When I ask business leaders what keeps them up at night, it is not only about supply chains, inflation, or rising commodity prices. The No. 1 concern is about talent.

How do I fill critical staff vacancies in a tight labour market? Where can I find workers who are digitally literate? How can my employees upgrade their skills in a way that makes my company more innovative and competitive?

Meeting those just-in-time talent needs is becoming one of Canada’s biggest challenges, exacerbated by lower than usual immigration numbers, aging demographics, the ability to work remotely for firms in other countries, and a pandemic-fuelled withdrawal from the labour market.

Our post-secondary educational institutions need to work at this intersection of business needs and talent development.

At Saskatchewan Polytechnic, for example, we are addressing acute labour shortages in the long-term care sector with a new program to train supportive care assistants. After more than 20 months of immense pressure on the healthcare system, we are finding new ways to ensure the sector has the people it needs in critical roles.

Six weeks of online training followed by four-month paid work placements is a short-cycle solution in a sector facing dire shortages of long-term and home care staff. It also helps people who were displaced by the pandemic to jump-start their careers in high-demand roles.

COVID-19 also prompted businesses across sectors to consider the adoption of new technology, making an already emerging need for enhanced digital skills even greater. While we embed digital skills across our programs, we are also using our new Digital Integration Centre of Excellence (DICE) to help industry partners solve a breadth of data challenges, including data integrity, transmission, analysis, and storage.

At the centre, businesses and non-profit organizations can identify useful business statistics or explore opportunities to use machine learning and artificial intelligence. In addition to a team of specialists, industry partners have access to exceptional computational facilities, faculty expertise, and talented student researchers. This same talent pool will propel digital adoption and awareness into the broader labour market.

Maintaining this level of responsiveness relies heavily on close relationships with industry.

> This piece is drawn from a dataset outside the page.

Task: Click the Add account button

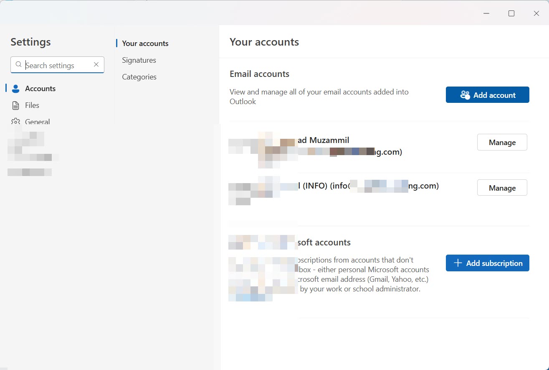Action: pos(487,95)
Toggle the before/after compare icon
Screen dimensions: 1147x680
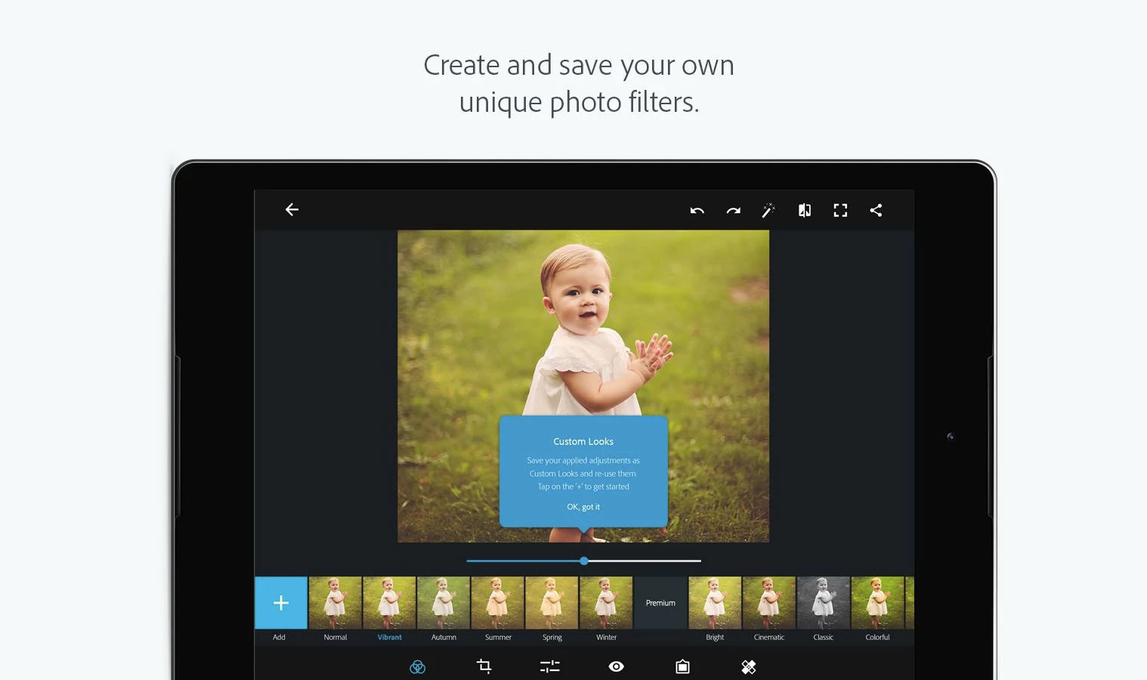coord(805,211)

That’s why we work with program advisory committees that include nearly 700 experts who understand where the labour market is headed and what skills graduates will need to succeed.

Having relevant programs and curricula is only the starting point. We also need to ensure learners have opportunities to apply what they’re learning in workplace settings. Work-integrated learning in the form of apprenticeships, practicums, clinical placements and co-ops give our students opportunities to combine the theory they learn in class with real-life situations. This is great resume-building experience for students, but also gives employers a chance to test new talent and find the right fit for their business.

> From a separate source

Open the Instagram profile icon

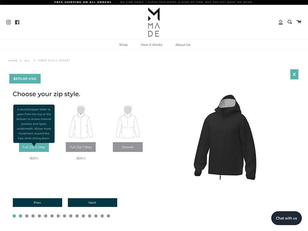8,22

Yet, our business partners tell us that talented new graduates are only one piece of the workforce puzzle. They also require upskilling for their existing employees who need to stay abreast of change across their operations.

Here, we’ve introduced Surge Micro-credentials. These are short, focused courses to accelerate skills development and provide learners with an industry-recognized micro-credential or digital badge. 

For example, our Small Business Taxes course focuses on the tax obligations of business, including goods and service tax, remittances and exemptions, allowing users to explore various types of business ownership. Our delivery options—real-time sessions with industry professionals or self-paced online offerings—recognize that those at mid-career must often schedule learning around other commitments.

When challenges around talent stand in the way of business success, growth, and productivity, dealing with societal issues, from climate change to Indigenous reconciliation, becomes much more difficult. We can’t hope to be competitive on the world stage, or, for that matter, maintain our standard of living.

That’s why, when business leaders tell me “talent” is keeping them awake at night, I tell them to come by for a closer look at the solutions polytechnics across Canada are implementing every day.

About the Author

Dr. Larry Rosia, President and CEO, Saskatchewan Polytechnic

As President and CEO of Saskatchewan Polytechnic, Dr. Larry Rosia leads the province’s primary provider of technical education and skills training. He is the President of Post-Secondary International Network, a Past Chair of Polytechnics Canada Board of Directors and serves on Boards including the CANARIE, Community Colleges for International Development, Polytechnics Canada, the International Mineral Innovation Institute, Skills Canada (Saskatchewan), the Chair Academy International Leadership Board, the Saskatchewan Post-Secondary International Education Council, the Saskatchewan Labour Market Task Force, World Federation of Colleges and Polytechnics and the University of Regina Senate. Dr. Rosia is an alumnus of the University of Alberta and Southern Alberta Institute of Technology, and earned his PhD in academic leadership at the University of Calgary.